Lowercase: converts all text to lowercase. Lemmatization: we use Token.lemma_ method from Spacy to lemmatize text. This dictionary maps lemmatization languages with Spacy models:
models = {
'en_core_web_sm', # English
'de_core_news_sm', # German
'es_core_news_sm', # Spanish
'fr_core_news_sm', # French
'it_core_news_sm', # Italian
'pt_core_news_sm', # Portuguese
'nl_core_news_sm', # Dutch
'sv_core_news_sm', # Swedish
'fi_core_news_sm', # Finnish
'da_core_news_sm', # Danish
'sl_core_news_sm', # Slovene
'nb_core_news_sm', # orwegian (Bokmål)
'ro_core_news_sm' # Romanian
}⚠️Choose a lemmatizer for the language of the text. Using the lemmatization option for a different language, e.g., EN (= English) for German text, will not make any update in the original text. Country abbreviations in the lemmatization checklist are:
EN: English, DE: German, FR: French, IT: Italian, ES: Spanish, SE: Swedish, FI: Finnish, DEN: Danish, NO: Norwegian (Bokmål), PO: Portuguese, NE: Dutch, SI: Slovene, RO: Romanian.
- Data presentation Word frequency editor Computes word, bigram, and trigram frequencies in clean data. Presents the top 30 n-grams. Updates the table interactively after cleaning Cleaning summary plot Presents shares and volumes of removed characters from the uploaded file for each cleaning operation. Shows how much data shrank after cleaning. Updates dynamically after cleaning.

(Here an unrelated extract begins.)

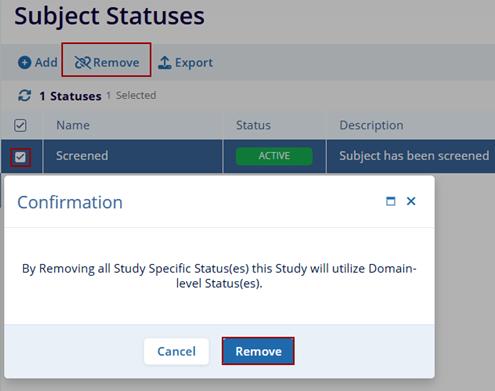
Task: Uncheck the Screened row checkbox
Action: coord(20,157)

- File download and summary Washer allows users to download:
Clean data: downloaded file is of the same file format as the uploaded file, prefixed with the uploaded filename, suffixed with _clean (e.g., amazon_dog_food_reviews.xlsx -> amazon_dog_food_reviews_clean.xlsx). Cleaning summary: xlsx file with summary of operations, prefixed with uploaded filename: (e.g., amazon_dog_food_reviews.xlsx -> amazon_dog_food_reviews_cleaning_summary.xlsx). The cleaning summary sheet shows how many tokens (= words) or characters (where appropriate) each cleaning operation removed from the uploaded file:
Press enter or click to view image in full size
Image 3. Cleaning summary in the exported file. ➡️ Original data: volume of characters/ tokens (= words) in the cleaned columns of the uploaded file.
➡️ Removed data: volume of characters/ tokens (= words) in the cleaned columns of the exported file.
➡️ [%] of removed data: share of removed data by each cleaning operation.
➡️ Selected: x if options selected, otherwise blank.
➡️ Selected columns: column in the original file where cleaning was applied.
➡️ Lemmatization language: language used with the lemmatization option (if lemmatization is selected)
The stopwords sheet lists all stopwords removed from text with the Stopwords option. The additional stopwords sheet lists all uploaded stopwords removed with the additional stopwords option.